======== Supplied text

This summary admittedly favors Classical Dressage. We feel Competitive Dressage endangers the health and welfare of the ridden horse. To explain our position, it's necessary to explain a bit about the history of dressage and the politics and power struggles involved in recent events.
The origins of Classical Dressage trace to the ancient Greek text The Art of Horsemanship where Xenophon says forcing a horse to perform is like using "whip and spur" on a dancer. Yet force, now blatant in training and the warm-up ring, pervades Competitive Dressage. Over the last couple of decades and especially after 2003, the Federation Equestre Internationale (FEI), the controlling organization for equine sports, has allowed force through abuse of bit and spur, sometimes ignoring or violating its own rules.

================

### [Required task A]
Quote the dressage text word for word, starting at "The origins of" and ending at "its own rules.".

======== Recorded data

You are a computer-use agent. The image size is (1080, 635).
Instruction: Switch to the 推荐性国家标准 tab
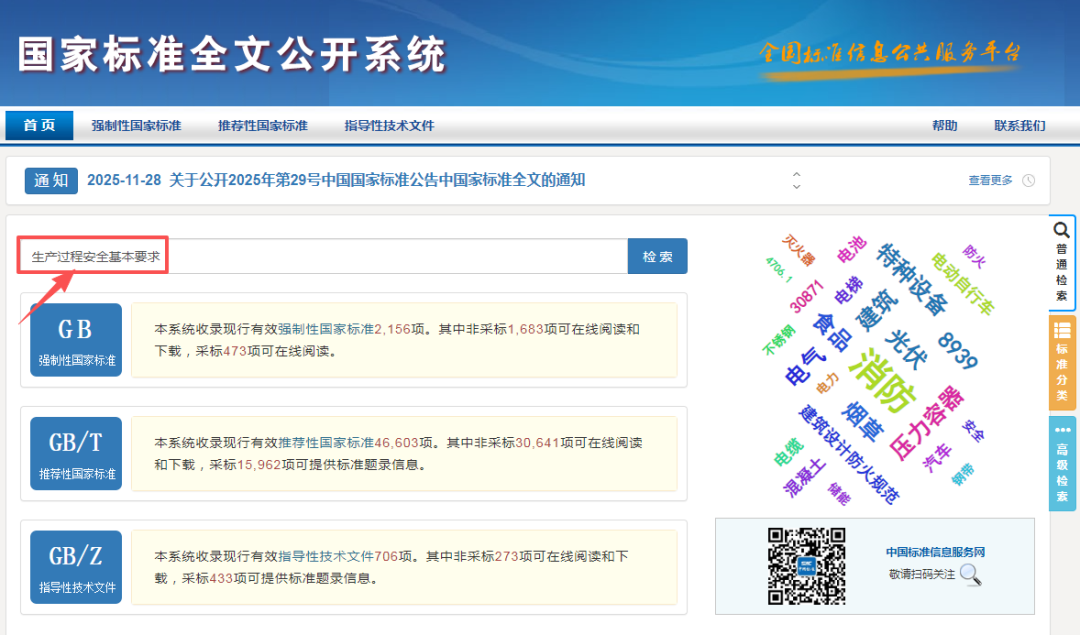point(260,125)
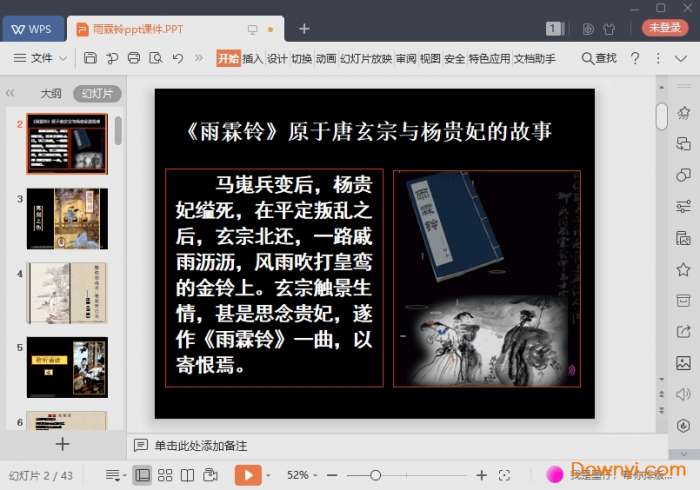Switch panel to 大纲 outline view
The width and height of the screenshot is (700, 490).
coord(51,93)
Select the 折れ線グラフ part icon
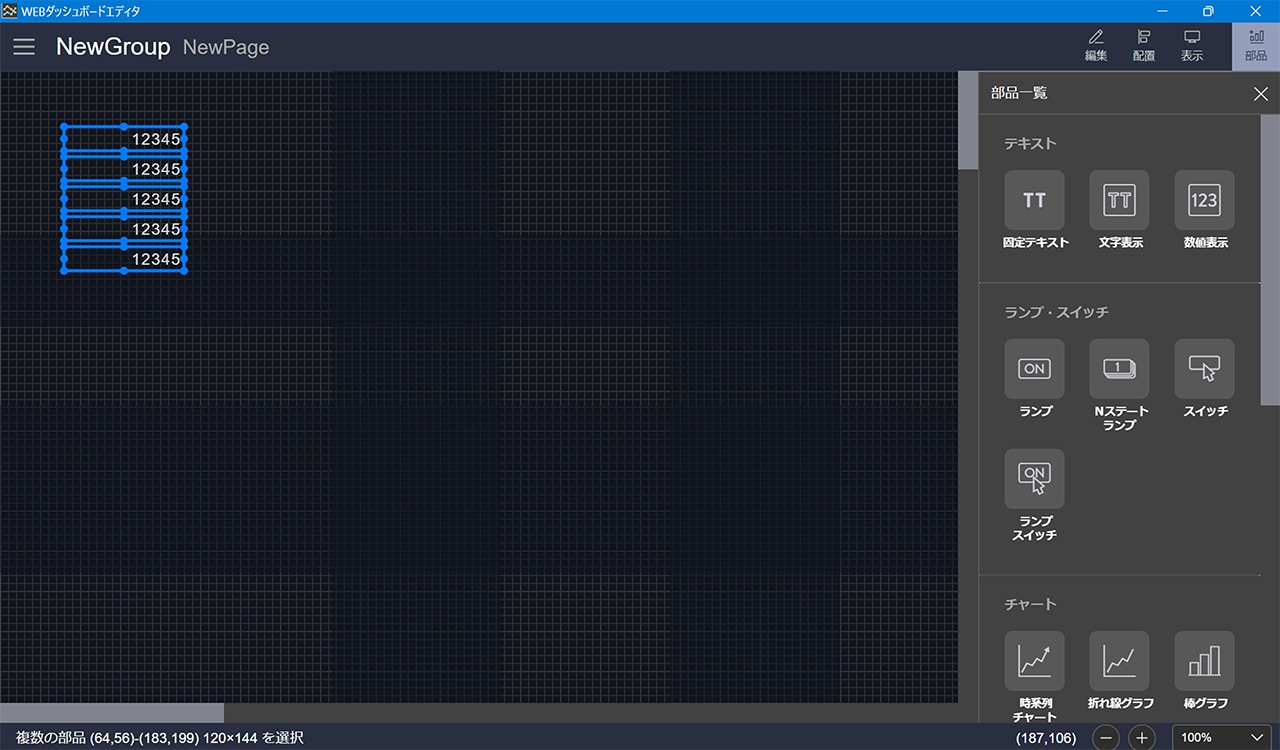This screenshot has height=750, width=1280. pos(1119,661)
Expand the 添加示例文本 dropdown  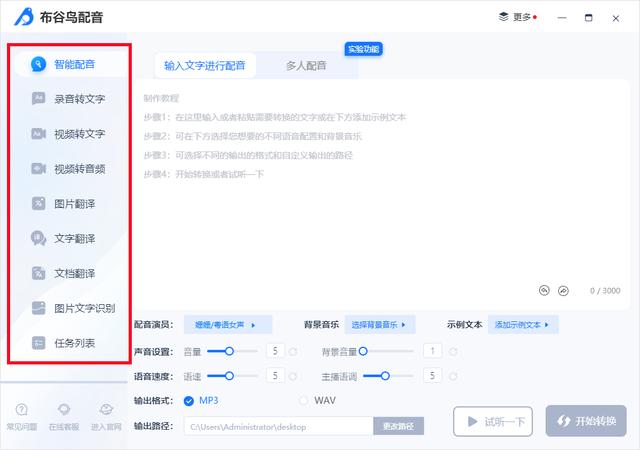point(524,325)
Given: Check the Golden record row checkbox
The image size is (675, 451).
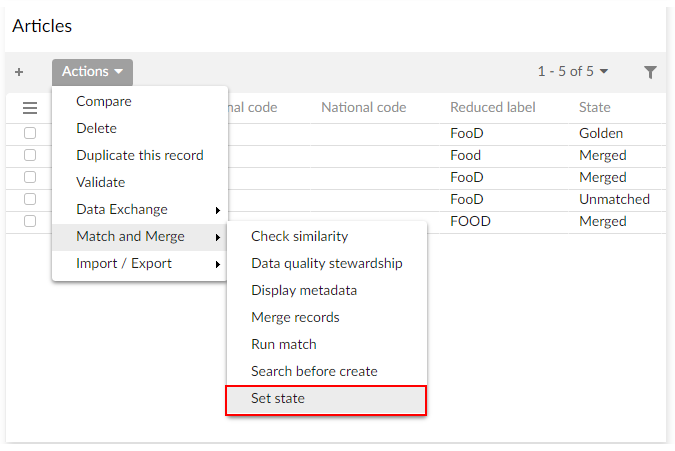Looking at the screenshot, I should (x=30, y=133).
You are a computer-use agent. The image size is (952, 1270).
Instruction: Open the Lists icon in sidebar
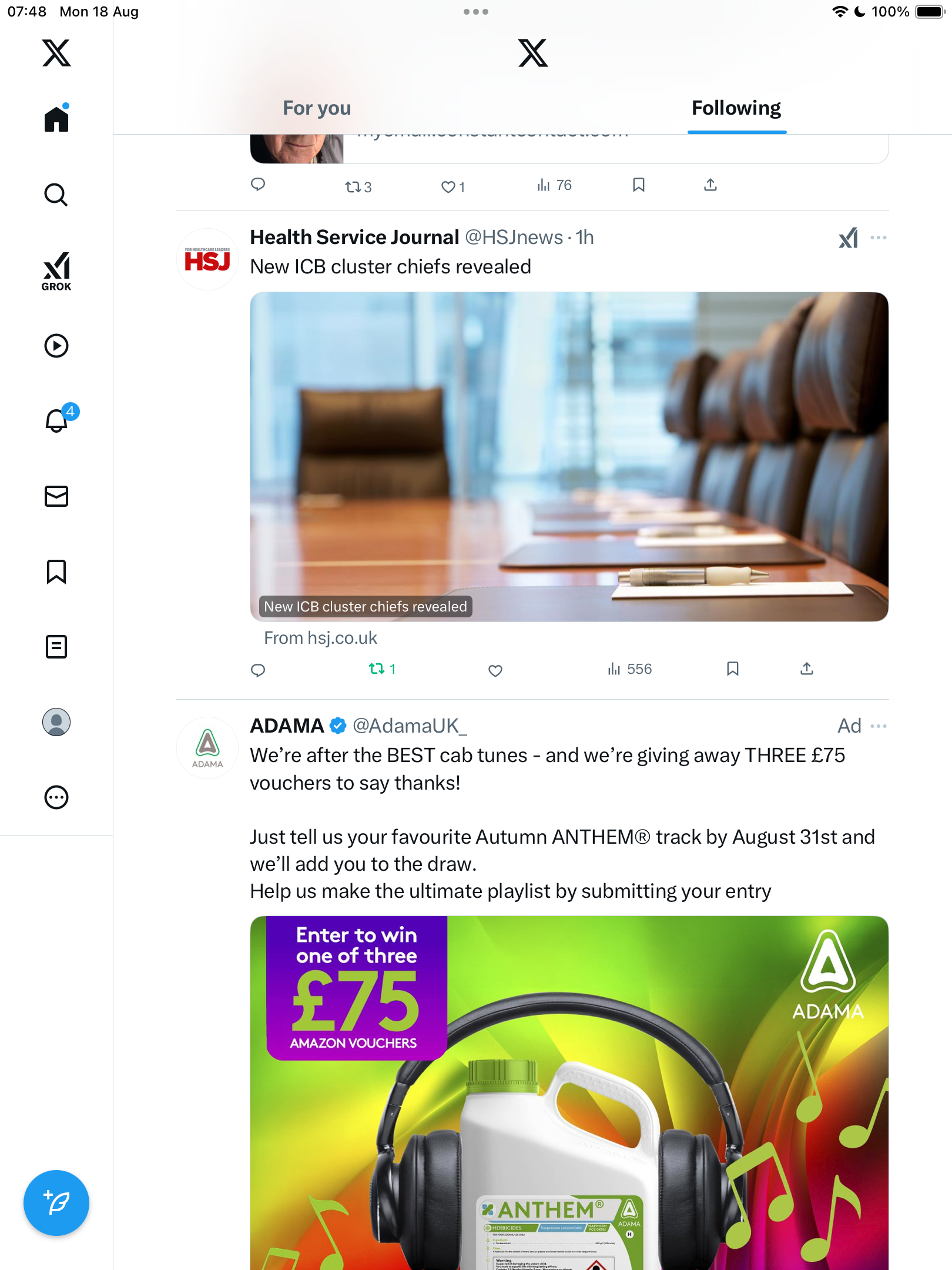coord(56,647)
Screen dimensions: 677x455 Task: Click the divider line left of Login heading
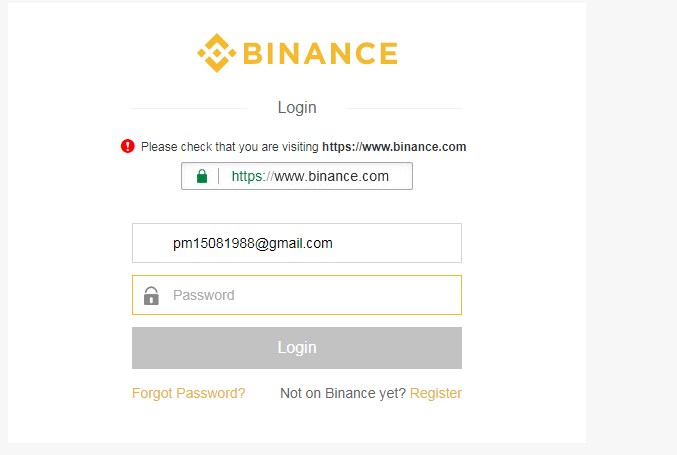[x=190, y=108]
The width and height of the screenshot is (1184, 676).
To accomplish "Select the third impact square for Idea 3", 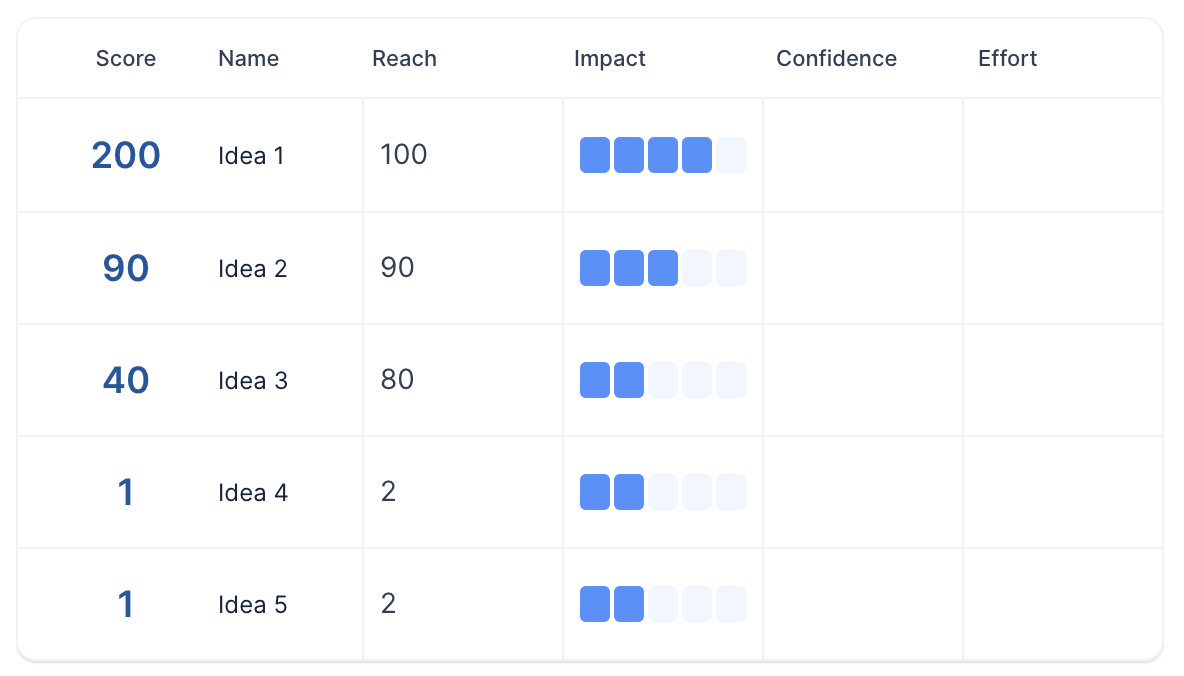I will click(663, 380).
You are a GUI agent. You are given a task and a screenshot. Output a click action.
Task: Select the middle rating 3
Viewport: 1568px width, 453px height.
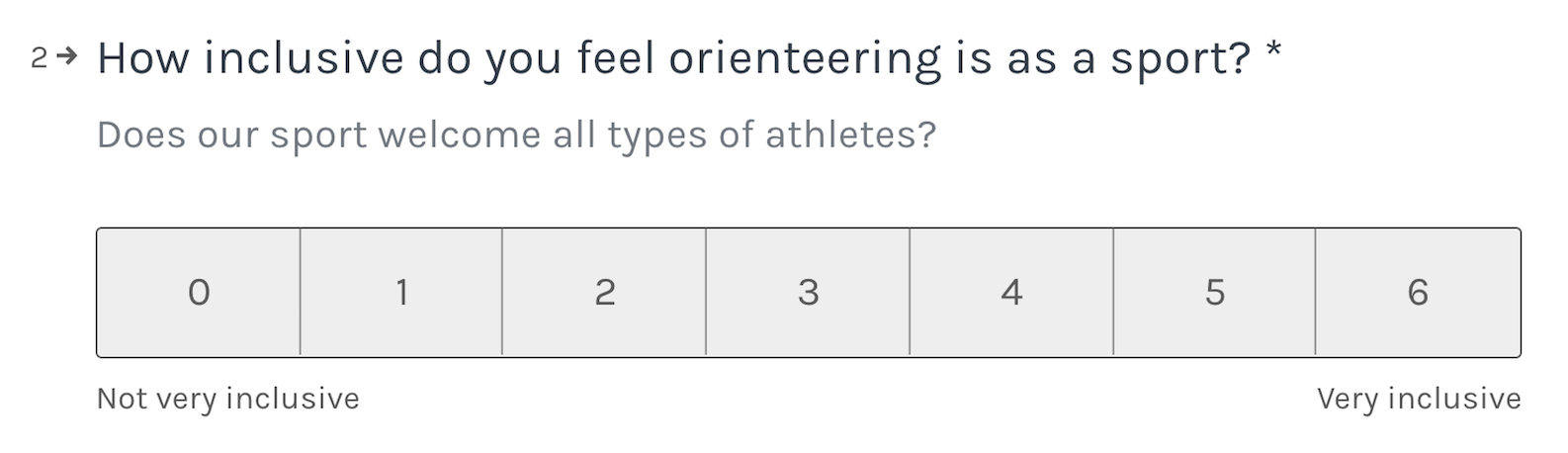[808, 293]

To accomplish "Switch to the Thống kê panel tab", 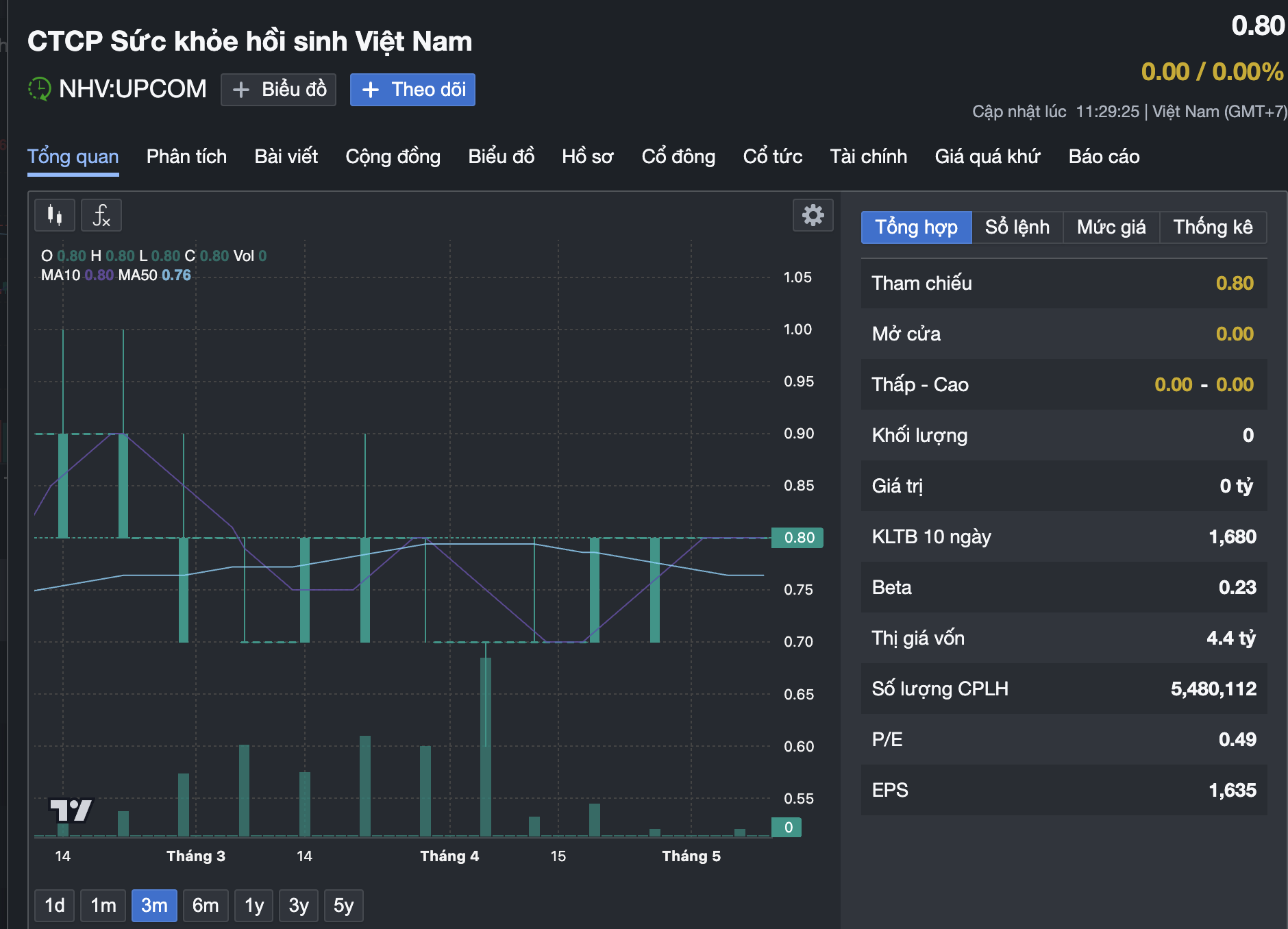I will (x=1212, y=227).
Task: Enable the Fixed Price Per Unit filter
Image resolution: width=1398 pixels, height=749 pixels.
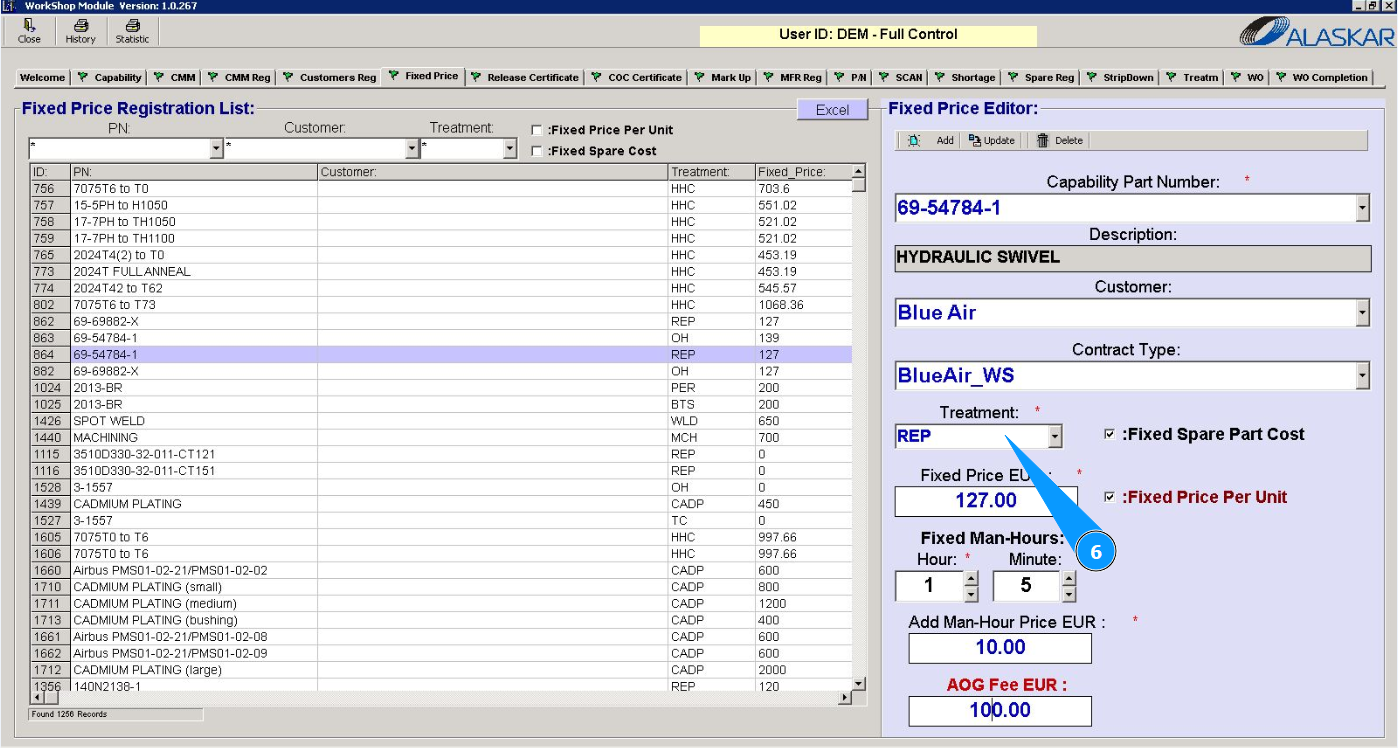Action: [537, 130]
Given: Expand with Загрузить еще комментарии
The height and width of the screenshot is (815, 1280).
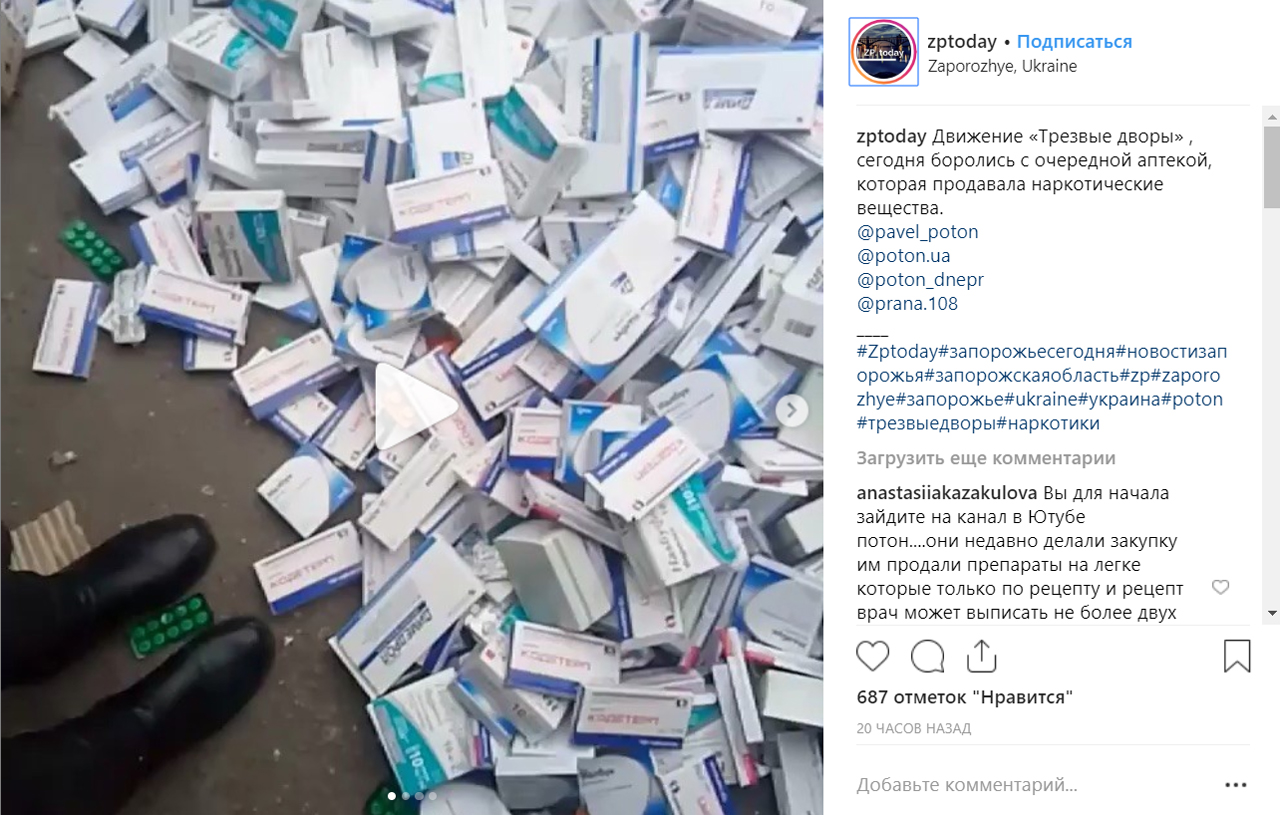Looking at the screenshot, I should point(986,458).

================

### [Required task B]
Put the records into a JSON list of strings, one string per line, covering everything from the line that contains "Given: Expand with Загрузить еще комментарии" down to the end of the records. Skip blank lines and leave out the pictures.

### [Worked solution A]
The origins of Classical Dressage trace to the ancient Greek text The Art of Horsemanship where Xenophon says forcing a horse to perform is like using "whip and spur" on a dancer. Yet force, now blatant in training and the warm-up ring, pervades Competitive Dressage. Over the last couple of decades and especially after 2003, the Federation Equestre Internationale (FEI), the controlling organization for equine sports, has allowed force through abuse of bit and spur, sometimes ignoring or violating its own rules.

### [Worked solution B]
[
  "Given: Expand with Загрузить еще комментарии",
  "The height and width of the screenshot is (815, 1280).",
  "Looking at the screenshot, I should point(986,458)."
]